Would you reproduce every line of the material exactly?
☆ ☆ ☆ ☆ ☆
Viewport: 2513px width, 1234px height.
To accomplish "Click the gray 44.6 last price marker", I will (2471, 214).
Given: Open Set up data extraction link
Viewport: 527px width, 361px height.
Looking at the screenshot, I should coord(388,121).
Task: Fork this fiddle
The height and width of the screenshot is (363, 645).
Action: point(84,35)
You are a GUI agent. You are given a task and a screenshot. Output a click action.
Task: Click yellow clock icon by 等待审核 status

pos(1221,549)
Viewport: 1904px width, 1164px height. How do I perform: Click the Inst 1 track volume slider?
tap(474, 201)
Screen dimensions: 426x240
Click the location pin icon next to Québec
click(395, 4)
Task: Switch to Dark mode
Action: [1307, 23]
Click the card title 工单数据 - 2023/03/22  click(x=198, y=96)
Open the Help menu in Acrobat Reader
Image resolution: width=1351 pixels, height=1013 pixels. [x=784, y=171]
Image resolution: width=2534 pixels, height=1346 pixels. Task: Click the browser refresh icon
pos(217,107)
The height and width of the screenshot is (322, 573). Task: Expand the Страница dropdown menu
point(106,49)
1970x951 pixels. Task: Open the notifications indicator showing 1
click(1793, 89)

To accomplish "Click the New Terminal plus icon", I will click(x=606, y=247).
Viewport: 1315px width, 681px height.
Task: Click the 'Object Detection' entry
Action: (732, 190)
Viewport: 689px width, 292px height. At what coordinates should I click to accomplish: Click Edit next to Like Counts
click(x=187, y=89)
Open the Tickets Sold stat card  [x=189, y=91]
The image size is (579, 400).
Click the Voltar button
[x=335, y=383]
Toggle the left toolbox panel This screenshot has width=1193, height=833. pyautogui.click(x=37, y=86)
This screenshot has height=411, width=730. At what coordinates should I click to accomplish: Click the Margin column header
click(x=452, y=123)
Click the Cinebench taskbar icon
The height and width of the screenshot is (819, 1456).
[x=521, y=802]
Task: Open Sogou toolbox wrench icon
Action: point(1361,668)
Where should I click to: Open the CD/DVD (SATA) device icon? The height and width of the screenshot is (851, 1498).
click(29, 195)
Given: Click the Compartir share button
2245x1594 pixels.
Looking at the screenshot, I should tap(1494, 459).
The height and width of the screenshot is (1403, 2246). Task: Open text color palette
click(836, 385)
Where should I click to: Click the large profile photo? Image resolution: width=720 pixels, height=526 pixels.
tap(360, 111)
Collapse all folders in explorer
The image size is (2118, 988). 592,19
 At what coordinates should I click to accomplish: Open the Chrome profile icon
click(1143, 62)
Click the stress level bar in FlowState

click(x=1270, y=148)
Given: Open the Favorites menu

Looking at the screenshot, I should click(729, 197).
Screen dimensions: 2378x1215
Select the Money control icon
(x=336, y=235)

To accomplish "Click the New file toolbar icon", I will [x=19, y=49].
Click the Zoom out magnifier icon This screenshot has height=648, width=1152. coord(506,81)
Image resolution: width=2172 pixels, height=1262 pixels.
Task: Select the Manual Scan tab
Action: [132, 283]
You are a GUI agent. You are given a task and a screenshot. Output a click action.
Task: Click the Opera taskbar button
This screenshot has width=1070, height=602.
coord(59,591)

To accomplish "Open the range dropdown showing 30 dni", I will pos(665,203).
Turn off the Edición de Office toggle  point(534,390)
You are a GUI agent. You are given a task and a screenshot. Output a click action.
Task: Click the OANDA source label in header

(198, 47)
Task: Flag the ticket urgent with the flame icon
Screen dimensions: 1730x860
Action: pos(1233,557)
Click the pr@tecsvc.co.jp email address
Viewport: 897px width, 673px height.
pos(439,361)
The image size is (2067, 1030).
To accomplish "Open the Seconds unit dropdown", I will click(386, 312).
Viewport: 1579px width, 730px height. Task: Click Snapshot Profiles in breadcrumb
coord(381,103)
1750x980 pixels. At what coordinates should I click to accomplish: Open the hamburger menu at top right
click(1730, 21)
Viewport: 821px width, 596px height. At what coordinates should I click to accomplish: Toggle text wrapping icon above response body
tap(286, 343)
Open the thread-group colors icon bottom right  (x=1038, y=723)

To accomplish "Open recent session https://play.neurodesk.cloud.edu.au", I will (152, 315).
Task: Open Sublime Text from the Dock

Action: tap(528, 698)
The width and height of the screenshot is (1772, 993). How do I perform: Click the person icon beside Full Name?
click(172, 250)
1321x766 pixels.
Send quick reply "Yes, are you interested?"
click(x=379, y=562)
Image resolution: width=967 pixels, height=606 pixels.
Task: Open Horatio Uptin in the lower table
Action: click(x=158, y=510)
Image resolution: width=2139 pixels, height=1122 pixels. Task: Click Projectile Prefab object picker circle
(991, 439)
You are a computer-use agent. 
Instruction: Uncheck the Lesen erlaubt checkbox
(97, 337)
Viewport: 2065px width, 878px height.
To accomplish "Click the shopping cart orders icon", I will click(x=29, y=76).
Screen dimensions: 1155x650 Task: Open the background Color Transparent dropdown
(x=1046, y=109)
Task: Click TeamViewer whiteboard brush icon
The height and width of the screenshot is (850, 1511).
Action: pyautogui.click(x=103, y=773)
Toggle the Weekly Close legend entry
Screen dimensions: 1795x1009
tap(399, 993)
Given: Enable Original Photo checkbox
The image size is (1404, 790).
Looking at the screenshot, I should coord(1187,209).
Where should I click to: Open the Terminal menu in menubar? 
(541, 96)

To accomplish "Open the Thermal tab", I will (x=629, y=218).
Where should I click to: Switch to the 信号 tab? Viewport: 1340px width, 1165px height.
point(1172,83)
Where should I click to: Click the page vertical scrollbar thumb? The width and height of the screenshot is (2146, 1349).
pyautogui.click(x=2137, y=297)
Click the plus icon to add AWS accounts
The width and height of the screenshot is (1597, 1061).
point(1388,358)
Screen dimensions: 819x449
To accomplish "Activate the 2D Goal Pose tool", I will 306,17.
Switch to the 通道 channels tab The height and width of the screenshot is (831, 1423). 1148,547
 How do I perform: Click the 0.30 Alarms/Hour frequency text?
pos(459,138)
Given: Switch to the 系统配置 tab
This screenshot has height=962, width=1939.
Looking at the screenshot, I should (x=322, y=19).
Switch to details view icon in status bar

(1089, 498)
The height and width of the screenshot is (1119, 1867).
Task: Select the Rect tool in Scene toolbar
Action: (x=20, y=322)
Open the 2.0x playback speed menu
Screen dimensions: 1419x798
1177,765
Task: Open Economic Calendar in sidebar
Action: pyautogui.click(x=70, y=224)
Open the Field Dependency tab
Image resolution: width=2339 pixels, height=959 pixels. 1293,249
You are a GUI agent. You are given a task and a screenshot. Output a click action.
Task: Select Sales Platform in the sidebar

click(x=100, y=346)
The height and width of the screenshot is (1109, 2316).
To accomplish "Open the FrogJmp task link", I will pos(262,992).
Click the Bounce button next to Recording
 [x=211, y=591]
☆ ☆ ☆ ☆ ☆
• _OUTPUT OF THE EXERCISE_
Viewport: 2513px width, 1234px height.
To accomplish "Click the gray 44.6 last price marker", I will (2471, 214).
Given: Open Set up data extraction link
Viewport: 527px width, 361px height.
Looking at the screenshot, I should coord(388,121).
Task: Fork this fiddle
The height and width of the screenshot is (363, 645).
Action: point(84,35)
You are a GUI agent. You are given a task and a screenshot. Output a click action.
Task: Click yellow clock icon by 等待审核 status

pos(1221,549)
Viewport: 1904px width, 1164px height. How do I perform: Click the Inst 1 track volume slider?
tap(474, 201)
Screen dimensions: 426x240
Click the location pin icon next to Québec
click(395, 4)
Task: Switch to Dark mode
Action: [1307, 23]
Click the card title 工单数据 - 2023/03/22  click(x=198, y=96)
Open the Help menu in Acrobat Reader
Image resolution: width=1351 pixels, height=1013 pixels. [x=784, y=171]
Image resolution: width=2534 pixels, height=1346 pixels. Task: Click the browser refresh icon
pos(217,107)
The height and width of the screenshot is (322, 573). Task: Expand the Страница dropdown menu
point(106,49)
1970x951 pixels. Task: Open the notifications indicator showing 1
click(1793, 89)

To accomplish "Click the New Terminal plus icon", I will click(x=606, y=247).
Viewport: 1315px width, 681px height.
Task: Click the 'Object Detection' entry
Action: (732, 190)
Viewport: 689px width, 292px height. At what coordinates should I click to accomplish: Click Edit next to Like Counts
click(x=187, y=89)
Open the Tickets Sold stat card  [x=189, y=91]
The image size is (579, 400).
Click the Voltar button
[x=335, y=383]
Toggle the left toolbox panel This screenshot has width=1193, height=833. pyautogui.click(x=37, y=86)
This screenshot has height=411, width=730. At what coordinates should I click to accomplish: Click the Margin column header
click(x=452, y=123)
Click the Cinebench taskbar icon
The height and width of the screenshot is (819, 1456).
[x=521, y=802]
Task: Open Sogou toolbox wrench icon
Action: point(1361,668)
Where should I click to: Open the CD/DVD (SATA) device icon? The height and width of the screenshot is (851, 1498).
click(29, 195)
Given: Click the Compartir share button
2245x1594 pixels.
Looking at the screenshot, I should tap(1494, 459).
The height and width of the screenshot is (1403, 2246). Task: Open text color palette
click(836, 385)
Where should I click to: Click the large profile photo? Image resolution: width=720 pixels, height=526 pixels.
tap(360, 111)
Collapse all folders in explorer
The image size is (2118, 988). 592,19
 At what coordinates should I click to accomplish: Open the Chrome profile icon
click(1143, 62)
Click the stress level bar in FlowState

click(x=1270, y=148)
Given: Open the Favorites menu

Looking at the screenshot, I should click(729, 197).
Screen dimensions: 2378x1215
Select the Money control icon
(x=336, y=235)

To accomplish "Click the New file toolbar icon", I will [x=19, y=49].
Click the Zoom out magnifier icon This screenshot has height=648, width=1152. coord(506,81)
Image resolution: width=2172 pixels, height=1262 pixels.
Task: Select the Manual Scan tab
Action: [132, 283]
You are a GUI agent. You are given a task and a screenshot. Output a click action.
Task: Click the Opera taskbar button
This screenshot has width=1070, height=602.
coord(59,591)

To accomplish "Open the range dropdown showing 30 dni", I will pos(665,203).
Turn off the Edición de Office toggle  point(534,390)
You are a GUI agent. You are given a task and a screenshot. Output a click action.
Task: Click the OANDA source label in header

(198, 47)
Task: Flag the ticket urgent with the flame icon
Screen dimensions: 1730x860
Action: pos(1233,557)
Click the pr@tecsvc.co.jp email address
Viewport: 897px width, 673px height.
pos(439,361)
The image size is (2067, 1030).
To accomplish "Open the Seconds unit dropdown", I will click(386, 312).
Viewport: 1579px width, 730px height. Task: Click Snapshot Profiles in breadcrumb
coord(381,103)
1750x980 pixels. At what coordinates should I click to accomplish: Open the hamburger menu at top right
click(1730, 21)
Viewport: 821px width, 596px height. At what coordinates should I click to accomplish: Toggle text wrapping icon above response body
tap(286, 343)
Open the thread-group colors icon bottom right  (x=1038, y=723)

To accomplish "Open recent session https://play.neurodesk.cloud.edu.au", I will (152, 315).
Task: Open Sublime Text from the Dock

Action: tap(528, 698)
The width and height of the screenshot is (1772, 993). How do I perform: Click the person icon beside Full Name?
click(172, 250)
1321x766 pixels.
Send quick reply "Yes, are you interested?"
click(x=379, y=562)
Image resolution: width=967 pixels, height=606 pixels.
Task: Open Horatio Uptin in the lower table
Action: click(x=158, y=510)
Image resolution: width=2139 pixels, height=1122 pixels. Task: Click Projectile Prefab object picker circle
(991, 439)
You are a computer-use agent. 
Instruction: Uncheck the Lesen erlaubt checkbox
(97, 337)
Viewport: 2065px width, 878px height.
To accomplish "Click the shopping cart orders icon", I will click(x=29, y=76).
Screen dimensions: 1155x650 Task: Open the background Color Transparent dropdown
(x=1046, y=109)
Task: Click TeamViewer whiteboard brush icon
The height and width of the screenshot is (850, 1511).
Action: pyautogui.click(x=103, y=773)
Toggle the Weekly Close legend entry
Screen dimensions: 1795x1009
tap(399, 993)
Given: Enable Original Photo checkbox
The image size is (1404, 790).
Looking at the screenshot, I should coord(1187,209).
Where should I click to: Open the Terminal menu in menubar? 
(541, 96)

To accomplish "Open the Thermal tab", I will (x=629, y=218).
Where should I click to: Switch to the 信号 tab? Viewport: 1340px width, 1165px height.
point(1172,83)
Where should I click to: Click the page vertical scrollbar thumb? The width and height of the screenshot is (2146, 1349).
pyautogui.click(x=2137, y=297)
Click the plus icon to add AWS accounts
The width and height of the screenshot is (1597, 1061).
point(1388,358)
Screen dimensions: 819x449
To accomplish "Activate the 2D Goal Pose tool", I will 306,17.
Switch to the 通道 channels tab The height and width of the screenshot is (831, 1423). 1148,547
 How do I perform: Click the 0.30 Alarms/Hour frequency text?
pos(459,138)
Given: Switch to the 系统配置 tab
This screenshot has height=962, width=1939.
Looking at the screenshot, I should (x=322, y=19).
Switch to details view icon in status bar

(1089, 498)
The height and width of the screenshot is (1119, 1867).
Task: Select the Rect tool in Scene toolbar
Action: (x=20, y=322)
Open the 2.0x playback speed menu
Screen dimensions: 1419x798
1177,765
Task: Open Economic Calendar in sidebar
Action: pyautogui.click(x=70, y=224)
Open the Field Dependency tab
Image resolution: width=2339 pixels, height=959 pixels. 1293,249
You are a GUI agent. You are given a task and a screenshot. Output a click action.
Task: Select Sales Platform in the sidebar

click(x=100, y=346)
The height and width of the screenshot is (1109, 2316).
To accomplish "Open the FrogJmp task link", I will pos(262,992).
Click the Bounce button next to Recording
 [x=211, y=591]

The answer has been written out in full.